*** Opening of Raw data ***
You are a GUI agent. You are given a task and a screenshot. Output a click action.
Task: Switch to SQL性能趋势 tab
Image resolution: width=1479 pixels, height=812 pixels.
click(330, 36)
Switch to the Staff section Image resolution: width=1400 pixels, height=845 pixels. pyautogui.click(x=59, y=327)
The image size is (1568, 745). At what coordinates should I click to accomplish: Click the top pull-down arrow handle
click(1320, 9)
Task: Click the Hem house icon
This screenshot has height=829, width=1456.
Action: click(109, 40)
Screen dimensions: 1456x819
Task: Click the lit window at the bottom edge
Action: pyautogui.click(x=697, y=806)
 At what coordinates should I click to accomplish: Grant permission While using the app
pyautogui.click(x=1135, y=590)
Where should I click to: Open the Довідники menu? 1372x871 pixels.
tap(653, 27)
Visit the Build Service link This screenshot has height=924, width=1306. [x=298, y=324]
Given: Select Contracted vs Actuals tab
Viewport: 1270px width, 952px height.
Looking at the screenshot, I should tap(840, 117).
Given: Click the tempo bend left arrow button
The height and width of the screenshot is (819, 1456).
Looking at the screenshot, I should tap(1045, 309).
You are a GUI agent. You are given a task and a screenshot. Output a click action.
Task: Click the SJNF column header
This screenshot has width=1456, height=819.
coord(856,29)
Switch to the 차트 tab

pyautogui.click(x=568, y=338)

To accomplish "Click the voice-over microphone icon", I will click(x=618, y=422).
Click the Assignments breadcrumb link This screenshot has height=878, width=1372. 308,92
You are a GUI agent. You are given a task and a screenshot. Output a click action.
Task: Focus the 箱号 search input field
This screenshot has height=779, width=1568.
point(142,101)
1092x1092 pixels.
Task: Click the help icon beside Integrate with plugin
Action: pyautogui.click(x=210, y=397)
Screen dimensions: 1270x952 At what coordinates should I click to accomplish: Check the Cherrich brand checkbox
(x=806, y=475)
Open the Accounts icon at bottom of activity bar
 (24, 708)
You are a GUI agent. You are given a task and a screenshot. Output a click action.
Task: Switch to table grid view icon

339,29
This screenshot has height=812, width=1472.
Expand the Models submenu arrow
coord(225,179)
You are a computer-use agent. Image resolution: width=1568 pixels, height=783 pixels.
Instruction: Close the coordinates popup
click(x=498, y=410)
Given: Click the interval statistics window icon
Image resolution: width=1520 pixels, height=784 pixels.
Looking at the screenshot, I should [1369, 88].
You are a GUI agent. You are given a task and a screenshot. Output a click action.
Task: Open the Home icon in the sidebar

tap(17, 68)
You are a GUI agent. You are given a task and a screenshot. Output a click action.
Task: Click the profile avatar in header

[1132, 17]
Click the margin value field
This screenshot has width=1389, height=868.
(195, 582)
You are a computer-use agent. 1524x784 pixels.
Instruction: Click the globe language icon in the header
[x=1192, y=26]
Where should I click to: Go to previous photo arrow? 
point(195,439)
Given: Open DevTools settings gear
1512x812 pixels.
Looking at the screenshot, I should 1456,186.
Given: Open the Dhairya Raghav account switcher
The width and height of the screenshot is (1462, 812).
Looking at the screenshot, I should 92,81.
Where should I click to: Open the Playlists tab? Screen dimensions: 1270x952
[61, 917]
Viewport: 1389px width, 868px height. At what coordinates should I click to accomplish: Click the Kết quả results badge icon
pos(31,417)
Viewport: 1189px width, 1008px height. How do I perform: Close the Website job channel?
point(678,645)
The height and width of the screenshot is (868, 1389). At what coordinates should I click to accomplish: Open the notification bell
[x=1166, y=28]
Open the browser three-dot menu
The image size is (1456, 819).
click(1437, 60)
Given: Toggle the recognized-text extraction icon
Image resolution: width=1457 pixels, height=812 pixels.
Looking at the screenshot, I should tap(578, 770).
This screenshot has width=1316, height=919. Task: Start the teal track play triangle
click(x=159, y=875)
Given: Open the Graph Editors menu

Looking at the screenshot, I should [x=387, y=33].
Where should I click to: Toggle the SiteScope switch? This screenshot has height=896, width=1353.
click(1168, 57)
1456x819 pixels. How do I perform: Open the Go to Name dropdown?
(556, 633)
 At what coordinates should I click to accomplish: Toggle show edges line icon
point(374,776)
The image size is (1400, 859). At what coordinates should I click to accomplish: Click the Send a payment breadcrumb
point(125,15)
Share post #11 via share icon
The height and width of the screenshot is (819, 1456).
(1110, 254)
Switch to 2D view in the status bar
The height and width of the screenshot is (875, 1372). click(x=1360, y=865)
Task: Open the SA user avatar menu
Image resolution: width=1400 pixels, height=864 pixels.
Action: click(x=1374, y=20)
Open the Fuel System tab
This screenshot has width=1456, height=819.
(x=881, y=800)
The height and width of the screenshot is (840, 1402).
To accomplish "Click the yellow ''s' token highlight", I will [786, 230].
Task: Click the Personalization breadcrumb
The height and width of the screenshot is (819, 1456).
*** Close of Raw data ***
Work required
All of the data above needs to be written out exactly.

Task result
You are a GUI agent. You are given a task and a screenshot. Output a click action.
Task: Switch to SQL性能趋势 tab
Image resolution: width=1479 pixels, height=812 pixels.
click(330, 36)
Switch to the Staff section Image resolution: width=1400 pixels, height=845 pixels. pyautogui.click(x=59, y=327)
The image size is (1568, 745). At what coordinates should I click to accomplish: Click the top pull-down arrow handle
click(1320, 9)
Task: Click the Hem house icon
This screenshot has height=829, width=1456.
Action: click(109, 40)
Screen dimensions: 1456x819
Task: Click the lit window at the bottom edge
Action: pyautogui.click(x=697, y=806)
 At what coordinates should I click to accomplish: Grant permission While using the app
pyautogui.click(x=1135, y=590)
Where should I click to: Open the Довідники menu? 1372x871 pixels.
tap(653, 27)
Visit the Build Service link This screenshot has height=924, width=1306. [x=298, y=324]
Given: Select Contracted vs Actuals tab
Viewport: 1270px width, 952px height.
Looking at the screenshot, I should tap(840, 117).
Given: Click the tempo bend left arrow button
The height and width of the screenshot is (819, 1456).
Looking at the screenshot, I should tap(1045, 309).
You are a GUI agent. You are given a task and a screenshot. Output a click action.
Task: Click the SJNF column header
This screenshot has width=1456, height=819.
coord(856,29)
Switch to the 차트 tab

pyautogui.click(x=568, y=338)

To accomplish "Click the voice-over microphone icon", I will click(x=618, y=422).
Click the Assignments breadcrumb link This screenshot has height=878, width=1372. 308,92
You are a GUI agent. You are given a task and a screenshot. Output a click action.
Task: Focus the 箱号 search input field
This screenshot has height=779, width=1568.
point(142,101)
1092x1092 pixels.
Task: Click the help icon beside Integrate with plugin
Action: pyautogui.click(x=210, y=397)
Screen dimensions: 1270x952 At what coordinates should I click to accomplish: Check the Cherrich brand checkbox
(x=806, y=475)
Open the Accounts icon at bottom of activity bar
 (24, 708)
You are a GUI agent. You are given a task and a screenshot. Output a click action.
Task: Switch to table grid view icon

339,29
This screenshot has height=812, width=1472.
Expand the Models submenu arrow
coord(225,179)
You are a computer-use agent. Image resolution: width=1568 pixels, height=783 pixels.
Instruction: Close the coordinates popup
click(x=498, y=410)
Given: Click the interval statistics window icon
Image resolution: width=1520 pixels, height=784 pixels.
Looking at the screenshot, I should [1369, 88].
You are a GUI agent. You are given a task and a screenshot. Output a click action.
Task: Open the Home icon in the sidebar

tap(17, 68)
You are a GUI agent. You are given a task and a screenshot. Output a click action.
Task: Click the profile avatar in header

[1132, 17]
Click the margin value field
This screenshot has width=1389, height=868.
(195, 582)
You are a computer-use agent. 1524x784 pixels.
Instruction: Click the globe language icon in the header
[x=1192, y=26]
Where should I click to: Go to previous photo arrow? 
point(195,439)
Given: Open DevTools settings gear
1512x812 pixels.
Looking at the screenshot, I should 1456,186.
Given: Open the Dhairya Raghav account switcher
The width and height of the screenshot is (1462, 812).
Looking at the screenshot, I should 92,81.
Where should I click to: Open the Playlists tab? Screen dimensions: 1270x952
[61, 917]
Viewport: 1389px width, 868px height. At what coordinates should I click to accomplish: Click the Kết quả results badge icon
pos(31,417)
Viewport: 1189px width, 1008px height. How do I perform: Close the Website job channel?
point(678,645)
The height and width of the screenshot is (868, 1389). At what coordinates should I click to accomplish: Open the notification bell
[x=1166, y=28]
Open the browser three-dot menu
The image size is (1456, 819).
click(1437, 60)
Given: Toggle the recognized-text extraction icon
Image resolution: width=1457 pixels, height=812 pixels.
Looking at the screenshot, I should tap(578, 770).
This screenshot has width=1316, height=919. Task: Start the teal track play triangle
click(x=159, y=875)
Given: Open the Graph Editors menu

Looking at the screenshot, I should [x=387, y=33].
Where should I click to: Toggle the SiteScope switch? This screenshot has height=896, width=1353.
click(1168, 57)
1456x819 pixels. How do I perform: Open the Go to Name dropdown?
(556, 633)
 At what coordinates should I click to accomplish: Toggle show edges line icon
point(374,776)
The image size is (1400, 859). At what coordinates should I click to accomplish: Click the Send a payment breadcrumb
point(125,15)
Share post #11 via share icon
The height and width of the screenshot is (819, 1456).
(1110, 254)
Switch to 2D view in the status bar
The height and width of the screenshot is (875, 1372). click(x=1360, y=865)
Task: Open the SA user avatar menu
Image resolution: width=1400 pixels, height=864 pixels.
Action: click(x=1374, y=20)
Open the Fuel System tab
This screenshot has width=1456, height=819.
(x=881, y=800)
The height and width of the screenshot is (840, 1402).
To accomplish "Click the yellow ''s' token highlight", I will [786, 230].
Task: Click the Personalization breadcrumb
The height and width of the screenshot is (819, 1456).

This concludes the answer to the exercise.